The report also identified countries that demonstrate above average potential to transition to a low-carbon energy future despite a low ranking in the ETI. These countries included Asian economic powerhouses China and India.


China has the potential to leapfrog to a more sustainable energy system because of the government’s push to replace petrol vehicles with electric ones and a political commitment to address environmental challenges, including plans to introduce a carbon trading market.

China is already investing over $100 billion domestically on renewables every year, and has become the world’s largest investor in renewable energy overseas, strengthening its position among the leading countries in renewable energy supply chains.

However, China has the highest primary energy consumption and highest energy-based carbon emissions globally, and is also a big investor in fossil fuels projects beyond its borders. Within the ETI, China ranks in the bottom quartile and its environmental sustainability score is 30 percentage points below the average. The low environmental sustainability score is mainly due to China’s dependence on coal as the primary energy source.

China’s transition readiness indicates that it has made large efforts to prepare itself for the energy transition, despite its relatively unfavourable energy system structure.


(Photo:A traffic jam in Delhi, India Image: Lingaraj GJ,CC BY 2.0 )

India has also improved its performance by making strides in energy access and reducing fossil fuel subsidies. The country has taken a series of bold measures, particularly on renewables deployment and energy efficiency, and ranks as an “emerging country”.

India’s energy needs are primarily met by fossil fuels (74 per cent of its primary energy supply), which impacts the country’s environmental sustainability score and means rising energy import costs.

Furthermore, a considerable share of India’s population still lacks access to electricity and clean cooking fuel. In the ETI, India ranks in 78th place.

Between 2013 and 2018, India improved its performance score by 5.6 percentage points, mainly with improved energy access, reduced subsidies and reduced import costs. However, the road to continuous access to power and clean cooking fuel for all is long; India still has the largest share of people globally who lack electricity access.

The future of energy

Even in today’s environment of fast-paced technological advancement, successful energy transition and system improvement will not happen overnight, the report noted.

While more than 80 per cent of countries have improved their energy systems, more effort is needed to tackle the world’s energy-related challenges.

WEF proposed three recommendations: establish favourable conditions for energy system stakeholders, target improvement across all three dimensions, and pursue strategies with wide-ranging impact across systems.

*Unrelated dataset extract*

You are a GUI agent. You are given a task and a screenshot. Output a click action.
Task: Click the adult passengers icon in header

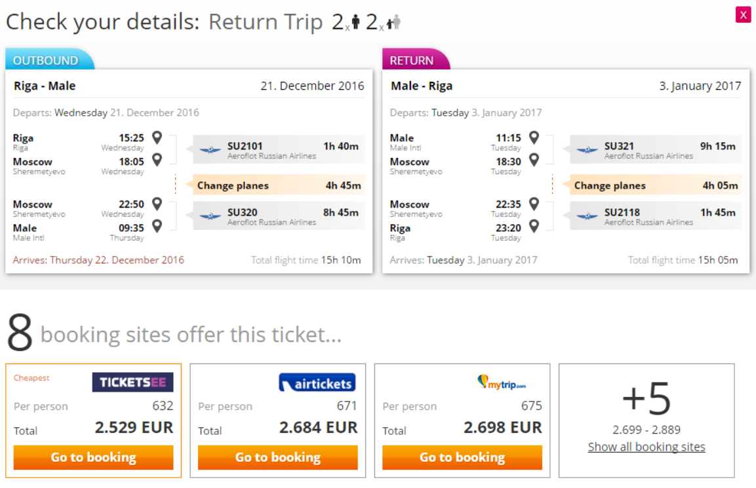(x=355, y=23)
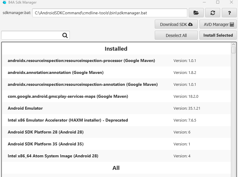Click inside the package search field

coord(31,35)
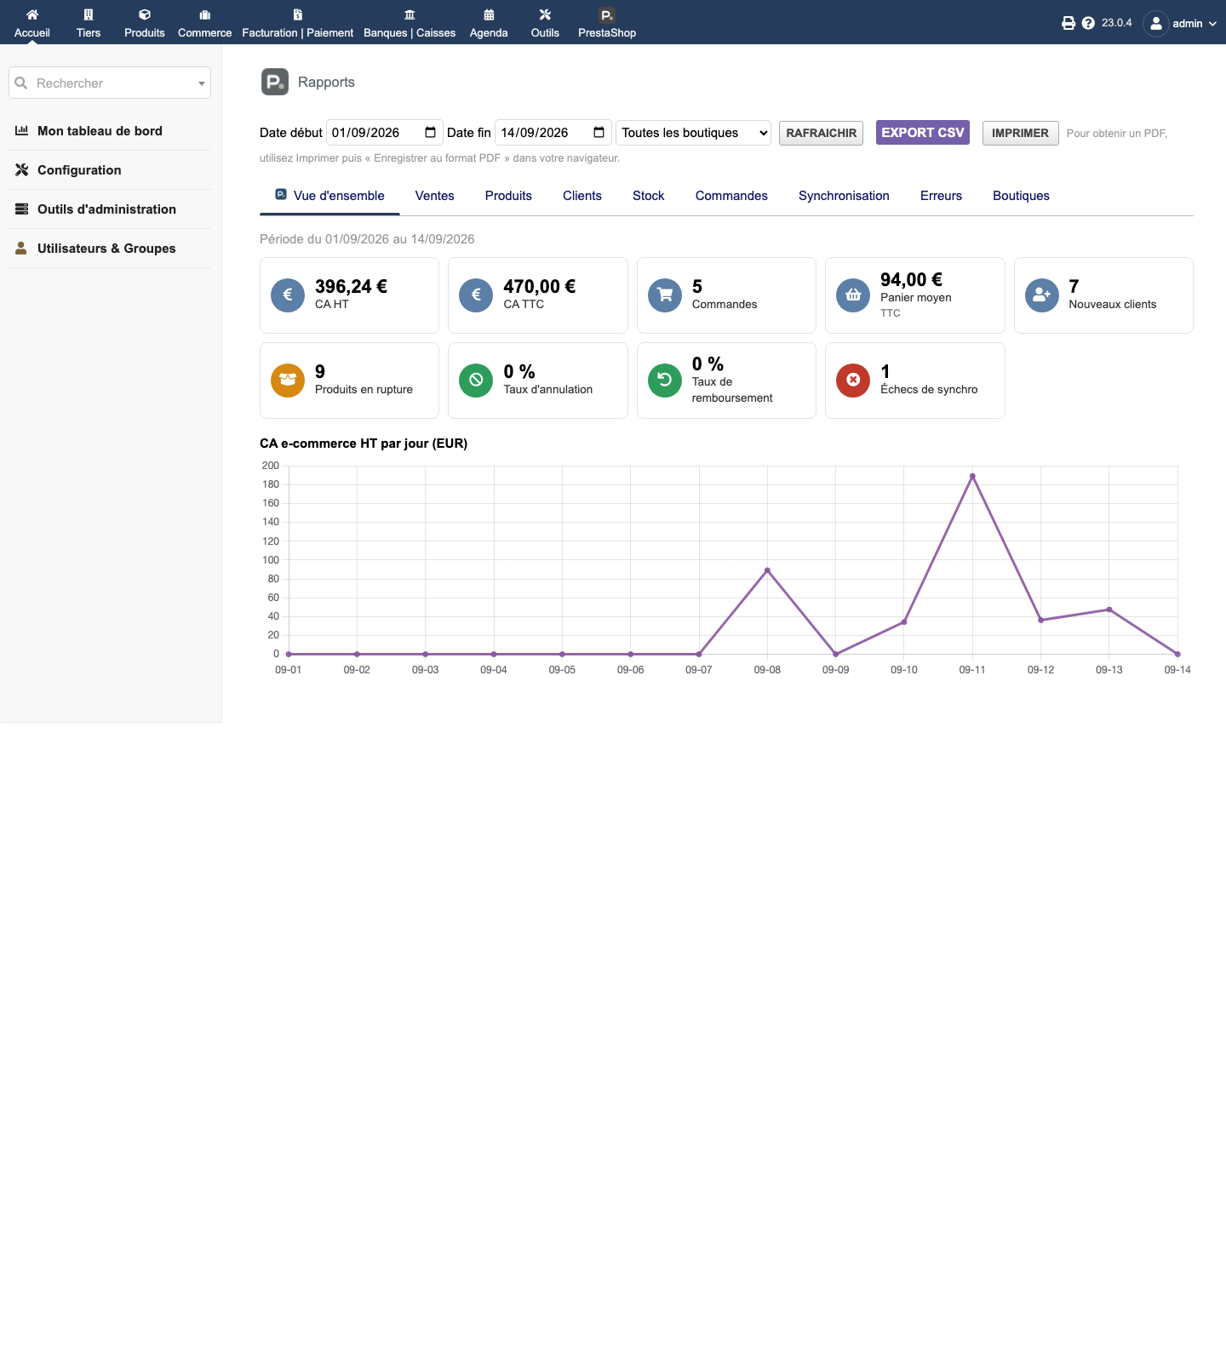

Recommendations on how countries can effectively transition to a low-carbon energy future. Image: World Economic Forum

One suggestion is to remove fossil fuel subsidies and reduce energy intensity, which have been shown to be beneficial on multiple fronts: energy security, sustainability and inclusive economic growth.

The report also encourages countries to benchmark themselves against comparable peer groups—such as geographical and development status—to identify good examples and develop suitable improvement strategies.

Fatih Birol, executive director, International Energy Agency and co-chair of stewardship board, World Economic Forum, said: “There is an urgent need to speed up the transition towards more sustainable energy production and use. To do this we will need to harness energy technologies and deepen cooperation between governments, industry and stakeholders.”